Don't Worry, It's Safe to Power off that Server and Power It on Again

There's lot of superstition out there regarding data center best practices, and there is some amount of voodoo when it comes to powering down servers. Will the server come up when you power it on? Will the power supply fail?

This morning, I spoke with Mukesh Khattar who has studied the failure rates for the 30,000 servers in his data center. During the past three years, only 1 power supply failed. That's a failure rate of 0.001% / year. (Yeah, that's five-nines, baby!)

Mukesh is also looking at reliability rates for servers with dual power supplies and single power supplies. A power supply is designed to run at 80%-90% load, which is the case in a server with a single power supply. When you have dual power supplies in a server, each supply only runs at 40%-50% load. Since these power supplies are running below their optimum load level, they consequently generate more heat.

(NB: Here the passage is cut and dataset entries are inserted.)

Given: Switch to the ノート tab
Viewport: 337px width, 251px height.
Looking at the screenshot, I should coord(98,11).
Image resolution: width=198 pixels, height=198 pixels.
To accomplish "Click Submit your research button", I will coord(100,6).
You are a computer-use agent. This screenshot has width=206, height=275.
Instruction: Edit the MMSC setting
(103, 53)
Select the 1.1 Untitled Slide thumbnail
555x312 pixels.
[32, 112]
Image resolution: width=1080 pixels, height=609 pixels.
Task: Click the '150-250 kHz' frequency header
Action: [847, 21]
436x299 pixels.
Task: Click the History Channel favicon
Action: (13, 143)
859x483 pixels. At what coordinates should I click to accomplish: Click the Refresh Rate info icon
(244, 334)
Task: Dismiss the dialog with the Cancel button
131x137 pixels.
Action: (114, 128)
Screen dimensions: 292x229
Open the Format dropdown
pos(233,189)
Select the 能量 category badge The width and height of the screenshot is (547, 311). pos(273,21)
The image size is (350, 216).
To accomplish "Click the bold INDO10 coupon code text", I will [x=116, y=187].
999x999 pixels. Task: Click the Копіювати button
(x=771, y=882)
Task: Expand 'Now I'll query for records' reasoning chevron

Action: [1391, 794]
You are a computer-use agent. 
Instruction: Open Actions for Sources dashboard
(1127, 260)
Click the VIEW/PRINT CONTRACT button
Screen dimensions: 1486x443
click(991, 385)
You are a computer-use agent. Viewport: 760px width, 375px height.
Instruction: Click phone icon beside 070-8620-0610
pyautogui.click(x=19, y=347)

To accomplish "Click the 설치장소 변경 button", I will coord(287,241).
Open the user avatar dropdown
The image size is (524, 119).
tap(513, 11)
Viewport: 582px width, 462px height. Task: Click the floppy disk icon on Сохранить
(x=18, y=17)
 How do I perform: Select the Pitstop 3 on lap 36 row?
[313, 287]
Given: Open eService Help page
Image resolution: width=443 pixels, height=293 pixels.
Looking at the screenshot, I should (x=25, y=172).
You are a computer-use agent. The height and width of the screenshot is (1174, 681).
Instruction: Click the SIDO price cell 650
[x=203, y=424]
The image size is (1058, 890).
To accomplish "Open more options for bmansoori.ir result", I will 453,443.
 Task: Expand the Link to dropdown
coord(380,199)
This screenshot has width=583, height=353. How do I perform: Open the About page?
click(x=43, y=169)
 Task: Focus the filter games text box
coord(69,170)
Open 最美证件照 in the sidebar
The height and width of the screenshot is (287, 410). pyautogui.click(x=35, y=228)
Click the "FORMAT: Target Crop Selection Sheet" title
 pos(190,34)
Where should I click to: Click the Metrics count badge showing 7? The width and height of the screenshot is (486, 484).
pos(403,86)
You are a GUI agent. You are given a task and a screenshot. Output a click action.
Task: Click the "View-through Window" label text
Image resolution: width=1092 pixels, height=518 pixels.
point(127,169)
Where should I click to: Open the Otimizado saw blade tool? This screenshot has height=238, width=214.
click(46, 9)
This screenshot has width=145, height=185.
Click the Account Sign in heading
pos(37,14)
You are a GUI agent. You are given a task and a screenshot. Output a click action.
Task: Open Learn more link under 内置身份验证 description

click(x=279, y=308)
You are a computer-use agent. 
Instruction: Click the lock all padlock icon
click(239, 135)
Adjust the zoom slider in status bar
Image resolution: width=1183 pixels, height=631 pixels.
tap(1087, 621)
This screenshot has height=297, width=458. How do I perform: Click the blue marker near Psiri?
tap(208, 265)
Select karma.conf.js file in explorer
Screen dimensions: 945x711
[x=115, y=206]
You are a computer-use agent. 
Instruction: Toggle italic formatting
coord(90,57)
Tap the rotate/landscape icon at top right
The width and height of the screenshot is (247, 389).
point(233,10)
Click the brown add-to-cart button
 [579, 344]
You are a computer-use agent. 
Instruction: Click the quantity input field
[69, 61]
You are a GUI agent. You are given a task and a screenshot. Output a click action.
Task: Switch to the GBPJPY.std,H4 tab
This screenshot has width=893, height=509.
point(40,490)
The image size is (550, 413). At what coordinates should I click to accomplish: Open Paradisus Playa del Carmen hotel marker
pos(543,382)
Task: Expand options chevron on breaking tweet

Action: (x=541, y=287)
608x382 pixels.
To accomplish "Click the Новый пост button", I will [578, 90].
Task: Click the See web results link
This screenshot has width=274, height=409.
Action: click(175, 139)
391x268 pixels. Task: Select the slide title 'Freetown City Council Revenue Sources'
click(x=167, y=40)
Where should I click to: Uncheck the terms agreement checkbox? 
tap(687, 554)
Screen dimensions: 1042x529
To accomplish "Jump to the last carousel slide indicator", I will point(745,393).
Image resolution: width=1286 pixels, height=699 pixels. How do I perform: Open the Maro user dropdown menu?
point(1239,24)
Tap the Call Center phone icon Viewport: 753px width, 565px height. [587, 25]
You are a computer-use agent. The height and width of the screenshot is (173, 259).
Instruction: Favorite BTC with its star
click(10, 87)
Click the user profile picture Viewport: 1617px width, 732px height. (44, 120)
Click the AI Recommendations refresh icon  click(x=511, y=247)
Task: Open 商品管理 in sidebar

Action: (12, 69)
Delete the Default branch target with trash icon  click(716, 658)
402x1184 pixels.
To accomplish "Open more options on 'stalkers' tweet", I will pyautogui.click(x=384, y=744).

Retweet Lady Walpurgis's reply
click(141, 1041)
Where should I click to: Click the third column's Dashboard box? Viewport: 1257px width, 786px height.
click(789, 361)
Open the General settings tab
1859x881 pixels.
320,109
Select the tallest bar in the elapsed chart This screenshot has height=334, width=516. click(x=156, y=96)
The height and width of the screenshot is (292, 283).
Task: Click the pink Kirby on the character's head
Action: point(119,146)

In our conversation, I started thinking about what you're spending for that additional reliability. With a Dell 2950, that second power supply costs $299. For 1000 servers, you've just spent $299k for those second power supplies. I'm not even counting the additional operating expense for the eletricity and cooling costs. During the 3-year depreciation for those servers, only 0.06 power supplies will fail. That's right, not even 1 sever out of that 1000 is expected to fail in 3 years due to a power-supply failure.

So, a few take-aways:
  1. Don't over-provision your server hardware for failures that are extremely unlikely. You're going to drive up your capital expenses and your operating expense for a failure that's unlikely to ever occur.
  2. Power off those unused servers. When you power them back on, they will come back on. Throw away your garlic cloves and salt shakers. It will be okay. Look at the data, it will set you free.
  3. Take a different approach to high availability. Instead of trying to bullet-proof your hardware to prevent a failure, think about a graceful way to recover from a hardware failure.

1 comment:

James Urquhart said...

From Service Level Automation in the Data Center:

"Remember this point for some of my future posts--this myth is busted, and knowing this opens you to some very quick and simple power efficiency practices."